The chairman did not, however, give the committee’s position on the non-appearance. Alison-Madueke is presently standing trial in the United Kingdom on allegations bothering on money laundering and corruption. A member of the committee, Toby Okechukwu, alleged that Transfigura did not import any petroleum products into the country. According to him, the findings led to the investigative public hearing.
Okechukwu, who expressed concern over the security implication of the exclusion/suspension of Customs from its constitutional functions, argued that continuous breach of the Excise and Duties is not healthy for the Nigerian economy.
Meanwhile, Executive Chairman, FIRS, Mr. Tunde Fowler, said it had set specific strategies to increase tax collection to drive its proposed targets in 2016.
Mr. Fowler stated this in a document he signed and made available to the media in Abuja yesterday. He said the overall target was to ensure that Value Added Tax, VAT, and Corporate Income Tax, CIT, become the largest contributors to tax collection in 2016.
Fowler said in ensuring that VAT and CIT contributed more, the service would also ensure that collections from other taxes were significantly increased.
The chairman said the strategies to achieve its targets included ensuring a minimum of 90 percent compliance across all tax types and all taxpayer categories, adding that the said the service would achieve 90 per cent compliance by increased focus on sector based audits to ensure that all audit backlogs were cleared.
Fowler said FIRS would ensure maximum possible registration of taxpayers and would ensure the use of technology to block leakages and improve efficiency in collection. He said the service would strengthen tax administration by appointing new sector heads to drive compliance in the identified sectors, to improve performance management.

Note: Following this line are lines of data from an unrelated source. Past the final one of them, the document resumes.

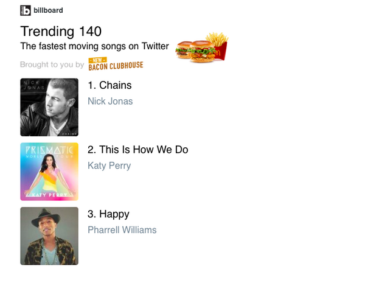Select the song title '3. Happy'
Screen dimensions: 365x283
[108, 214]
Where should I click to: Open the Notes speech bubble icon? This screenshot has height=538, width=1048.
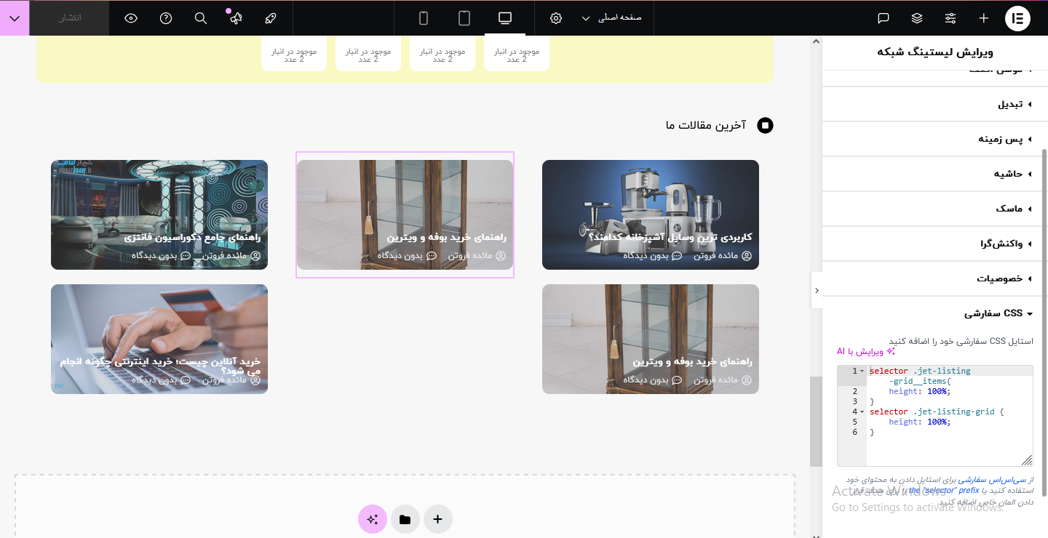pyautogui.click(x=884, y=18)
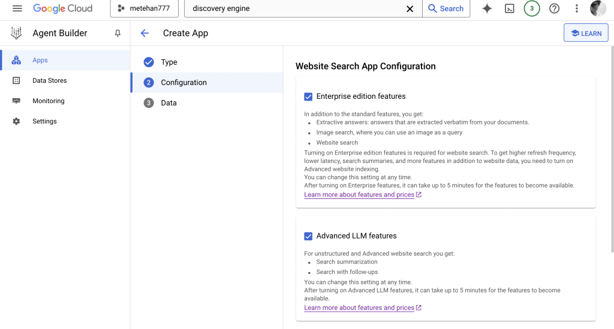Go to Settings in the sidebar
The image size is (614, 329).
44,121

According to him, the service planned to improve in-house capacity building by training and re-training of staff sectors to improve working relationship with state boards of internal revenue on data sharing and joint audits.
The service, he added, would increase use of taxpayer education, publicity and enlightenment to achieve improved compliance.
The chairman said the service had begun extensive nationwide tax audit to ensure strict compliance with the provision of tax laws. Fowler added that the service also planned to carry out extensive nationwide tax compliance in 2016.